Metformin, an oral first-line treatment for type 2 diabetes, reduces inflammation and pulmonary fibrosis in mice, a study published in the Journal of Korean Medical Science suggests. According to its authors, metformin (Glucophage) may be a therapy candidate for pulmonary fibrosis.
For the study, “Metformin Reduces Bleomycin-induced Pulmonary Fibrosis in Mice,” a team of researchers led by Dr. Young Whan Kim of the Division of Pulmonary and Critical Care Medicine, Department of Internal Medicine, Seoul National University College of Medicine, in South Korea, investigated the anti-fibrotic effects of metformin using a mouse model in which pulmonary fibrosis was induced with bleomycin.
The researchers took 62 mice and divided them into five groups. Mice in the first group were given bleomycin only (to induce fibrosis). Mice in the second and third group were given bleomycin and either a low dose (50 mg/kg) or a high dose (100 mg/kg) of metformin. Mice in the fourth group were given a high dose of metformin only (without inducing fibrosis), and those in the fifth group were used as a controls and did not receive any drug.

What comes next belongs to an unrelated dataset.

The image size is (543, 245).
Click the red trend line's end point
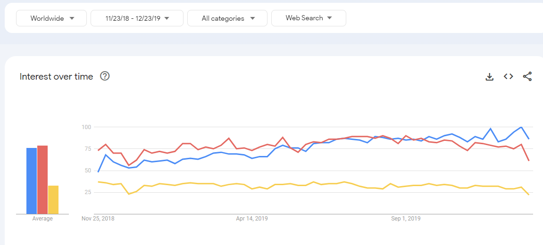point(529,161)
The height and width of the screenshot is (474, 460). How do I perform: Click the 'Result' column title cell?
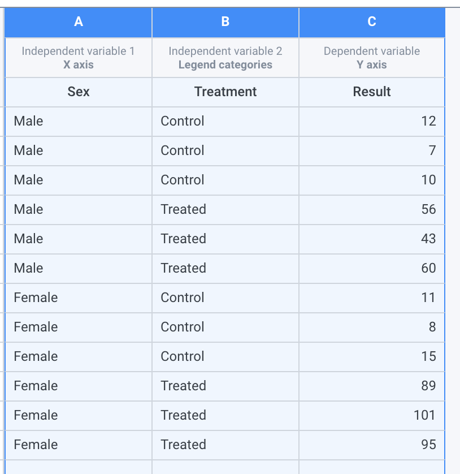pos(371,92)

Scientists gave all the drugs orally once a day. On day 10, they sacrificed half of the mice in each group and analyzed their lungs. The remaining mice were sacrificed on day 21.
Researchers found that mice treated with bleomycin and metformin had significantly lower levels of inflammation in their lungs for both doses of metformin than animals given only bleomycin. The metformin-treated mice with induced pulmonary fibrosis also had less evidence of fibrosis than those mice given bleomycin but not treated with the diabetic drug. This was the case both on day 10 and day 21.
In addition, the researchers saw that on day 21, the levels of collagen, collagen-1, procollagen, fibronectin, and transforming growth factor-β, all indicative of the presence of fibrosis, were lower in mice treated with metformin compared to mice treated with bleomycin only.
They concluded that metformin could be a viable option for the treatment of pulmonary fibrosis. However, they recommend further research into understand the drug’s mechanism of action in pulmonary fibrosis before it might be considered for clinical use.